I am scared of myself. I am scared of what will happen once I will be on my own. I am looking forward to it but I am scared. I have wanted to literally waste away b/c I couldn't take it anymore... and my enemy has become my friend. one constant thing. I don't want to be pretty or skinny (as some might think), I want to be nothing, feel nothing.... I got almost 100% on an exam and what did I think??? why did I get that one question wrong, I should have known better. I hate this way of thinking. I hate hating me. But I hate myself so much. This is the one thing that keeps me going as much as it brings me down. I dont' know if I'm ready to give this up. I don't think I should have a choice about this almost b/c I don't think I will be able to go through w/ this.
 

David Baxter PhD

Late Founder
I wasn't sure there was a question in there, Eunoia. It read more like you were describing your ambivalence and some confusion about going to counselling and about the prospect of change.

That's nothing unusual - everyone experiences that. But no therapist is going to force you to do anything. What happens in therapy is that you will be assisted in identifying things you would like to change about your life and will be given some suggestions on how to achieve those changes. What you do with the advice and the suggestions is up to you.

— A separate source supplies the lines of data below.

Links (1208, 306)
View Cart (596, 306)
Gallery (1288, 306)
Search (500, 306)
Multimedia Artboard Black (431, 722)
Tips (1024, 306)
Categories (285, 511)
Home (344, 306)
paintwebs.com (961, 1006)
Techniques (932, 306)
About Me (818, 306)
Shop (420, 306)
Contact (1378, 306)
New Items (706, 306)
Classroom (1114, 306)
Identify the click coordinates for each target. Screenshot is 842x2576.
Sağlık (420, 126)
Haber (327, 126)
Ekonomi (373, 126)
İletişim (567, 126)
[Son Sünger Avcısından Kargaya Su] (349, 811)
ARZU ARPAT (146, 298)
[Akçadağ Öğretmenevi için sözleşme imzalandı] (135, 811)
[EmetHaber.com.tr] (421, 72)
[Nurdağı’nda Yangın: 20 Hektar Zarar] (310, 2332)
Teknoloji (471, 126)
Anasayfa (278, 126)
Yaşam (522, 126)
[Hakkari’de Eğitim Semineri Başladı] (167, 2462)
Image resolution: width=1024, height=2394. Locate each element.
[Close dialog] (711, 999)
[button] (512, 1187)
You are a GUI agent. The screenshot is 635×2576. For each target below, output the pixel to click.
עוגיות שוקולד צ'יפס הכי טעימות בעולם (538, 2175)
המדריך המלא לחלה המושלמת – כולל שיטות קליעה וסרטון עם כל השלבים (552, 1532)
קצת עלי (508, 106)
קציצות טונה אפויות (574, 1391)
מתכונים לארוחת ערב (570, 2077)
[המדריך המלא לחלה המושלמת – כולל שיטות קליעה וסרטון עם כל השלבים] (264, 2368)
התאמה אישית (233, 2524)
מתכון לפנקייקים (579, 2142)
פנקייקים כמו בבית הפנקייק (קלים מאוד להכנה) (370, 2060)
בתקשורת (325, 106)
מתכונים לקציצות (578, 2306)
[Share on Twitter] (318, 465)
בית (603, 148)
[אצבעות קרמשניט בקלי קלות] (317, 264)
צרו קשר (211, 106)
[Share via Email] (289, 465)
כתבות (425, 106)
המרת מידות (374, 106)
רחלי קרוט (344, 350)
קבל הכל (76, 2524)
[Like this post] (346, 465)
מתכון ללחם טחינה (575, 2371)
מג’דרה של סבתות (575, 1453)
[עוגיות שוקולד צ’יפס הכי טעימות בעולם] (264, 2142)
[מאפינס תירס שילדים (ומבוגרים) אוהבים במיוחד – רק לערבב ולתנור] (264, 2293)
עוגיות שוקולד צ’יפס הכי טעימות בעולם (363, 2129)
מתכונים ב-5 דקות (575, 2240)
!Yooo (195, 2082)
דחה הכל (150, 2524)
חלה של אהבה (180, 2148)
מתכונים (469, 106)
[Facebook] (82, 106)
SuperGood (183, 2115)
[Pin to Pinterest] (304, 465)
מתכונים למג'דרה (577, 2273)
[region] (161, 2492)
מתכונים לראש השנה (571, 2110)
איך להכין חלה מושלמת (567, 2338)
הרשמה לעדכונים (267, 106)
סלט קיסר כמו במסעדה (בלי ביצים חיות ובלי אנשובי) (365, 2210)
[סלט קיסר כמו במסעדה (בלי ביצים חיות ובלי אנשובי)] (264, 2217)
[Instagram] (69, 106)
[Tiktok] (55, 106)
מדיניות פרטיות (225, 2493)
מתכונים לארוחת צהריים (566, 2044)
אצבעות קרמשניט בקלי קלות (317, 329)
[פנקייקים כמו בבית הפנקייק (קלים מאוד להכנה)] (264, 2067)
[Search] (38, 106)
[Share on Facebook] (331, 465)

So the bottom line is: You have nothing to lose. And you just might gain a lot more than you know.
 

Diana

Member
Hi! All I have to say is that YOU have always existed and always will exist. You're not going to lose yourself, but you might end up recognizing aspects of yourself that you couldn't see so clearly before. That might eventually cause you to abandon certain behaviours, but you won't lose yourself. Even you understand that SOMETHING made you go and seek help. Maybe you can find out what that something is. It might not completely work out the first time, but any steps toward getting better help you to become closer. Why don't you give it a try? Let us know how it goes.
 

Eunoia

Member
ok, so I went.. and we decided to work on some stuff but not on the ed stuff primarly. which is what I wanted b/c I don't feel like I am completely ready to do so and I don't want to focus on this 24/7 b/c I feel like that doesn't get me anywhere. so here's where the problem comes in.... I have been focusing on this 24/7 since 2 weeks and since then I feel like things have been completely out of control, or should I say more "in control" b/c I'm really making sure I do all of the things I used to do to actively lose weight.... I don't understand how half of me can be almost happy/relieved that I went and finally told someone where as the other 50% of me HATES this idea and is doing EVERYTHING in my power to make up for it. I feel like I have to get worse or get "better" in my sense... I feel like I HAVE to reach those goals and I set myself a goal and a time frame and I have started doing all of those things again that make you be preoccupied w/ food, losing weight, dieting etc. 24/7. I can't even be cold w/out thinking, ok, being cold makes you burn cals. I don't understand what's going on. I don't understand what *I* want, or which one of these 2 is *me*. He wants me to focus on my thoughts when purging, restricting etc. and that's exactly what I don't want to do... I don't want to focus on that b/c I KNOW things will end up getting worse... it's like I am competing with myself. Where do I go from here!?!??